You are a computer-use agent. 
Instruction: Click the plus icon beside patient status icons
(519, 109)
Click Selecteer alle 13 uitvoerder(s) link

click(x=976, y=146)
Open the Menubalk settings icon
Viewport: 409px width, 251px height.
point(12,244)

========

• AIM OF THE EXERCISE: Your answer should contain every entry, transcribed exactly.

• EXERCISE RESULT:
You are a computer-use agent. 
Instruction: Click the plus icon beside patient status icons
(519, 109)
Click Selecteer alle 13 uitvoerder(s) link

click(x=976, y=146)
Open the Menubalk settings icon
Viewport: 409px width, 251px height.
point(12,244)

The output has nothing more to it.